→ JOB
Write out each of the following rows word for word, with nothing added or changed.

→ DATA IN THIS EXERCISE
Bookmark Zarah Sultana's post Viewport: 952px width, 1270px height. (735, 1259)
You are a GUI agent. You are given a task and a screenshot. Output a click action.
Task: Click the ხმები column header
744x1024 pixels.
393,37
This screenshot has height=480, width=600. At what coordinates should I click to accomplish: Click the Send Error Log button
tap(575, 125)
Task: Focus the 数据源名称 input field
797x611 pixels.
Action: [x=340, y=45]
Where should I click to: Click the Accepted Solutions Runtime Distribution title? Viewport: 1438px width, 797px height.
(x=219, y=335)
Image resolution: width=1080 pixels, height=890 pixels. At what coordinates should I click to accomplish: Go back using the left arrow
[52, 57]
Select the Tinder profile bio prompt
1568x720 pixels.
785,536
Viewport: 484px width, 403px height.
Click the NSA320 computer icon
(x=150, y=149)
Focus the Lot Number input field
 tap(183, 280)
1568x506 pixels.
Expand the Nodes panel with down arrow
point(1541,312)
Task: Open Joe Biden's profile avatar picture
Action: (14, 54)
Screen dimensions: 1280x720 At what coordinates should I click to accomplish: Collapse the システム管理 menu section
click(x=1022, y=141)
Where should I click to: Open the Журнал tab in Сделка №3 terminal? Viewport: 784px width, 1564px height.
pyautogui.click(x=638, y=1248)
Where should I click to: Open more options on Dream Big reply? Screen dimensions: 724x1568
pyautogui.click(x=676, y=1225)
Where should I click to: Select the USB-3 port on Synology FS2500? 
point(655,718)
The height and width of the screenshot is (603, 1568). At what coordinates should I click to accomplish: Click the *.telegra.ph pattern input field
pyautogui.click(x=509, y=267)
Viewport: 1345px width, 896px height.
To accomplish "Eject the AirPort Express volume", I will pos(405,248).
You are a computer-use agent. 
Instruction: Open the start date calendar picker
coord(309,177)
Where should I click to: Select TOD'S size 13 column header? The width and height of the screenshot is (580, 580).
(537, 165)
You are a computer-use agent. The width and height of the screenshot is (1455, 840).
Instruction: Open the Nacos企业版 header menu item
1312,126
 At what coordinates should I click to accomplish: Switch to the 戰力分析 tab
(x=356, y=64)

→ ANSWER TO THIS TASK
Bookmark Zarah Sultana's post Viewport: 952px width, 1270px height. (735, 1259)
You are a GUI agent. You are given a task and a screenshot. Output a click action.
Task: Click the ხმები column header
744x1024 pixels.
393,37
This screenshot has height=480, width=600. At what coordinates should I click to accomplish: Click the Send Error Log button
tap(575, 125)
Task: Focus the 数据源名称 input field
797x611 pixels.
Action: [x=340, y=45]
Where should I click to: Click the Accepted Solutions Runtime Distribution title? Viewport: 1438px width, 797px height.
(x=219, y=335)
Image resolution: width=1080 pixels, height=890 pixels. At what coordinates should I click to accomplish: Go back using the left arrow
[52, 57]
Select the Tinder profile bio prompt
1568x720 pixels.
785,536
Viewport: 484px width, 403px height.
Click the NSA320 computer icon
(x=150, y=149)
Focus the Lot Number input field
 tap(183, 280)
1568x506 pixels.
Expand the Nodes panel with down arrow
point(1541,312)
Task: Open Joe Biden's profile avatar picture
Action: (14, 54)
Screen dimensions: 1280x720 At what coordinates should I click to accomplish: Collapse the システム管理 menu section
click(x=1022, y=141)
Where should I click to: Open the Журнал tab in Сделка №3 terminal? Viewport: 784px width, 1564px height.
pyautogui.click(x=638, y=1248)
Where should I click to: Open more options on Dream Big reply? Screen dimensions: 724x1568
pyautogui.click(x=676, y=1225)
Where should I click to: Select the USB-3 port on Synology FS2500? 
point(655,718)
The height and width of the screenshot is (603, 1568). At what coordinates should I click to accomplish: Click the *.telegra.ph pattern input field
pyautogui.click(x=509, y=267)
Viewport: 1345px width, 896px height.
To accomplish "Eject the AirPort Express volume", I will pos(405,248).
You are a computer-use agent. 
Instruction: Open the start date calendar picker
coord(309,177)
Where should I click to: Select TOD'S size 13 column header? The width and height of the screenshot is (580, 580).
(537, 165)
You are a computer-use agent. The width and height of the screenshot is (1455, 840).
Instruction: Open the Nacos企业版 header menu item
1312,126
 At what coordinates should I click to accomplish: Switch to the 戰力分析 tab
(x=356, y=64)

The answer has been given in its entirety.